Test-time adaptation with pre-trained vision-language models, such as CLIP, aims to adapt the model to new, potentially out-of-distribution test data. Existing methods calculate the similarity between visual embedding and learnable class embeddings, which are initialized by text embeddings, for zero-shot image classification. In this work, we first analyze this process based on Bayes theorem, and observe that the core factors influencing the final prediction are the likelihood and the prior. However, existing methods essentially focus on adapting class embeddings to adapt likelihood, but they often ignore the importance of prior. To address this gap, we propose a novel approach, \textbf{B}ayesian \textbf{C}lass \textbf{A}daptation (BCA), which in addition to continuously updating class embeddings to adapt likelihood, also uses the posterior of incoming samples to continuously update the prior for each class embedding. This dual updating mechanism allows the model to better adapt to distribution shifts and achieve higher prediction accuracy. Our method not only surpasses existing approaches in terms of performance metrics but also maintains superior inference rates and memory usage, making it highly efficient and practical for real-world applications.

Paper Structure

This paper contains 14 sections, 9 equations, 4 figures, 9 tables, 1 algorithm.

Figures (4)

  • Figure 1: Fixed Prior vs. Adaptive Prior: Comparison of Diagnosis Outcomes.
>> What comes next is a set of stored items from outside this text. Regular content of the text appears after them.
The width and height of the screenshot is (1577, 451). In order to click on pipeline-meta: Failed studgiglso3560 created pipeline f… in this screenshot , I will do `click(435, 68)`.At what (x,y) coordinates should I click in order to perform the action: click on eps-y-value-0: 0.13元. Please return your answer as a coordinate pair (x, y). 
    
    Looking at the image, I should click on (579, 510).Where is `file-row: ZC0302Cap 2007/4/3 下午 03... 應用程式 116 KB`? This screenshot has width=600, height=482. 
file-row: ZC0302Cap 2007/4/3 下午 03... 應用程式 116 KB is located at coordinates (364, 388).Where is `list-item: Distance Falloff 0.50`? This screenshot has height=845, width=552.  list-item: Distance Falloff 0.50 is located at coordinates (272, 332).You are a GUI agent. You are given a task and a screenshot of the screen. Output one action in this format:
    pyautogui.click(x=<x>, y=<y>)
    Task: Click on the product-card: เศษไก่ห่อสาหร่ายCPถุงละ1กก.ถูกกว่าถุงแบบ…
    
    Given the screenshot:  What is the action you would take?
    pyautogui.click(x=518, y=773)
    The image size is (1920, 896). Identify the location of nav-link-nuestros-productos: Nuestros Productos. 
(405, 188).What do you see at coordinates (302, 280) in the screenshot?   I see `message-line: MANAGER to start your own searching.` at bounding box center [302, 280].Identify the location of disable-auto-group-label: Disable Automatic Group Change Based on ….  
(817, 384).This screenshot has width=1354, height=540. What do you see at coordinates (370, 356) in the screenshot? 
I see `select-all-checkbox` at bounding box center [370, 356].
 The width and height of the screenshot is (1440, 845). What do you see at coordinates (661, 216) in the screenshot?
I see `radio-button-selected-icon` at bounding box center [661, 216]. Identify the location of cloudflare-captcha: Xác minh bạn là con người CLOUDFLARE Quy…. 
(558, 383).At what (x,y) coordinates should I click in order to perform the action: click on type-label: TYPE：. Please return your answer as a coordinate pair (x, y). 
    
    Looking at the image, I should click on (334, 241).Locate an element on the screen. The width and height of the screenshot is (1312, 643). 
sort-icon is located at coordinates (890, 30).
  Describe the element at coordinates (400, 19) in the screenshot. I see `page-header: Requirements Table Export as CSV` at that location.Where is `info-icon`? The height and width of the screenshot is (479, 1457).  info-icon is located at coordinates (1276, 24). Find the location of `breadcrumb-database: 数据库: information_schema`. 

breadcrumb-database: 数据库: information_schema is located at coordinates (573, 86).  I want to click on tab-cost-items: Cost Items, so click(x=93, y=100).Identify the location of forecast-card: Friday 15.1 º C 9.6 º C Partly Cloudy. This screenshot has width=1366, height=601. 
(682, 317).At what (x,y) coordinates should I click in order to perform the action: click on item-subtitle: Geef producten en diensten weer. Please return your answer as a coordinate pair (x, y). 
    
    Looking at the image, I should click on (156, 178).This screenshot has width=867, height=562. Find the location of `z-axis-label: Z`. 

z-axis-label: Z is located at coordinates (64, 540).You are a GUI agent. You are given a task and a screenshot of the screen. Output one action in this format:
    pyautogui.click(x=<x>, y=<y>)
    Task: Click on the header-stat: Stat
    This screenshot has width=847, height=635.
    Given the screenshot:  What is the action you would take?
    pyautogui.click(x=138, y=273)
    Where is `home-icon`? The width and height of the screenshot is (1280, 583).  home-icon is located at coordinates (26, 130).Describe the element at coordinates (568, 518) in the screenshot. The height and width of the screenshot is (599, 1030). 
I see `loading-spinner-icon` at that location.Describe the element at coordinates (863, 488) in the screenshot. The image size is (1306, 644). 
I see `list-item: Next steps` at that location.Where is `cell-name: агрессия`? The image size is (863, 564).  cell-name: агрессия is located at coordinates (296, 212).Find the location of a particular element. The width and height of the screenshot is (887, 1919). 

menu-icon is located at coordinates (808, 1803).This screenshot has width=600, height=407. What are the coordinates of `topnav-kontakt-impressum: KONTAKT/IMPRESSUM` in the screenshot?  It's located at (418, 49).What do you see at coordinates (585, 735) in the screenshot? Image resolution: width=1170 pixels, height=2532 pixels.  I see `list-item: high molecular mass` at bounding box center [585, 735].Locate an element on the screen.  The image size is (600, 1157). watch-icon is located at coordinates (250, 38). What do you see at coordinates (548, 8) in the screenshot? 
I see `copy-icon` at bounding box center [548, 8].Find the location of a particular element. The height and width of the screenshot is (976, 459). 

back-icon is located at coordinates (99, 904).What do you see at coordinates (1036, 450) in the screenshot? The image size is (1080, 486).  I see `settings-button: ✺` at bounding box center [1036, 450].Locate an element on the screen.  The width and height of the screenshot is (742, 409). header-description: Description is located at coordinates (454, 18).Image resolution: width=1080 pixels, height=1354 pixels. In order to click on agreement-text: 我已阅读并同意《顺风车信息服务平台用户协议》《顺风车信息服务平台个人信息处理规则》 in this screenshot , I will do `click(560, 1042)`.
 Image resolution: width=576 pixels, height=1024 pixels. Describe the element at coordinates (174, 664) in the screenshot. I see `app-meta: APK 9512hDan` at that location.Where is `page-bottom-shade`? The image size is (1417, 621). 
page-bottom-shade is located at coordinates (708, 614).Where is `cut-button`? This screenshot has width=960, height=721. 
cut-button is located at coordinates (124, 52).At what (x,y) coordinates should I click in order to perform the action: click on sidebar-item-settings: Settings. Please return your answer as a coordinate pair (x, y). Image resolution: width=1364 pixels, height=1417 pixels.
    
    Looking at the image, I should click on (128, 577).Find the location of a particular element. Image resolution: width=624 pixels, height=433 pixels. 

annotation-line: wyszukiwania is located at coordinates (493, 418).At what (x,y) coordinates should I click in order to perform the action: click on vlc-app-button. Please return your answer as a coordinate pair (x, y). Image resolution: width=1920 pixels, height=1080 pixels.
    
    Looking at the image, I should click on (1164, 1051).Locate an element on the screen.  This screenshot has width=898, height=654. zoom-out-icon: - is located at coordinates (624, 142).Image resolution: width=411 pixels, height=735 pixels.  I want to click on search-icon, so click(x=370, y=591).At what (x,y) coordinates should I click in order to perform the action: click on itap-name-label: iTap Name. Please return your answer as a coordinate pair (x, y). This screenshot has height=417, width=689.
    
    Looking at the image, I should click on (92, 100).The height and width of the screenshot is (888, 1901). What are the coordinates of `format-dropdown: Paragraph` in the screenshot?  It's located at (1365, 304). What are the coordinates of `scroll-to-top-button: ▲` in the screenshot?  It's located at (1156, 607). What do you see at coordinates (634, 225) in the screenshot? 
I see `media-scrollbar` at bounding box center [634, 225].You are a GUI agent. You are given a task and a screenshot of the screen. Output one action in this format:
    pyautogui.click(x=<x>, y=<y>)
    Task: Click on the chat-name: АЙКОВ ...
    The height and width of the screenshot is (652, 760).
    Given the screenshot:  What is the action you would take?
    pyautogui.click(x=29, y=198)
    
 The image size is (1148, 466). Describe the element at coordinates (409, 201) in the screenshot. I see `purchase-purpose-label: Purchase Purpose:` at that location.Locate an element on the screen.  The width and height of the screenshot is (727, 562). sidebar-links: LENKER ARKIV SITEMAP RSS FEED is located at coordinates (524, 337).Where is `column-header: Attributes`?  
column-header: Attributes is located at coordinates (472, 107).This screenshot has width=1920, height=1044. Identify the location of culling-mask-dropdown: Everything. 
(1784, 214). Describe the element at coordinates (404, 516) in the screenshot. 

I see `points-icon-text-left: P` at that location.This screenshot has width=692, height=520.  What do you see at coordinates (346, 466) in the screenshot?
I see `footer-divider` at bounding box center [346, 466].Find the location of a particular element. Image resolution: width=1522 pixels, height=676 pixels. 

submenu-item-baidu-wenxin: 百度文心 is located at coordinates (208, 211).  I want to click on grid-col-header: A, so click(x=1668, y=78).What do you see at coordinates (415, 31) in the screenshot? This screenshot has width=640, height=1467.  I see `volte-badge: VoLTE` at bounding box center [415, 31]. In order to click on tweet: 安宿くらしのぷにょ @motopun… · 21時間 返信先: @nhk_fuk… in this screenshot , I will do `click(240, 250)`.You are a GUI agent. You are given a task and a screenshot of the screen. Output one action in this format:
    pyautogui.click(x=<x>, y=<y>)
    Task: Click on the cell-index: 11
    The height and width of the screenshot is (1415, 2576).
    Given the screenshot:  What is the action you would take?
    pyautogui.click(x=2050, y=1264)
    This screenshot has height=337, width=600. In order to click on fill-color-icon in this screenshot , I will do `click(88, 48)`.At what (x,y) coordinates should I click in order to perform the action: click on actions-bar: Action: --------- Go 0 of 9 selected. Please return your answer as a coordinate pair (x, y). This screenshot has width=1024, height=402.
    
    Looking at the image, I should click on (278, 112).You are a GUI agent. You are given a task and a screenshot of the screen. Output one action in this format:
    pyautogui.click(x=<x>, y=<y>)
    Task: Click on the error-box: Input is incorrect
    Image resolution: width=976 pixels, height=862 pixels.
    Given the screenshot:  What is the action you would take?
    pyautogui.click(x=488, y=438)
In the fixed prior scenario, patients with fever are consistently diagnosed with the common cold, regardless of whether it is a normal period or a COVID-19 period. In contrast, the adaptive prior scenario adjusts the diagnosis based on the current context. During normal periods, patients with fever are diagnosed with the common cold, while during the COVID-19 period, they are more likely to be diagnosed with COVID-19. This demonstrates the importance of performing prior adaptation in different environments.
  • Figure 2: Overview of the proposed Bayesian Class Adaptation (BCA) method. When deploying CLIP to a test environment, $M$ class embeddings are initialized based on hand-crafted prompts, and the prior for each class embedding is initialized as a one-hot vector with the corresponding class set to 1. (a) Embedding: when $i$-th image arrives, it is encoded into a visual embedding $\bm{f}^v_i$ using visual encoder. (b) Likelihood adaptation: the probability $P(\bm{U}|\bm{x}_i)$ is calculated based on current likelihood to find class embedding $\bm{\mu}_s$ with the highest probability. This $\bm{\mu}_s$ is then updated using statistical method with $\bm{f}^v_i$ to adapt the likelihood. (c) Prior adaptation: the posterior $P(Y|\bm{x}_i)$ is calculated by multiplying $P(\bm{U}|\bm{x}_i)$ by the current prior. And the prior of $s$-th class embedding $P(Y|\bm{\mu}_s)$ is adapted with this posterior.
  • Figure 3: Sensitivity analysis with respect to $\tau/\bm{n}_1/\bm{n}_2$ on ImageNet for OOD benchmark and Aircraft for Cross Domain benchmark using ViT-B/16 as the visual backbone.
  • Figure 4: Prior visualization on OOD benchmark.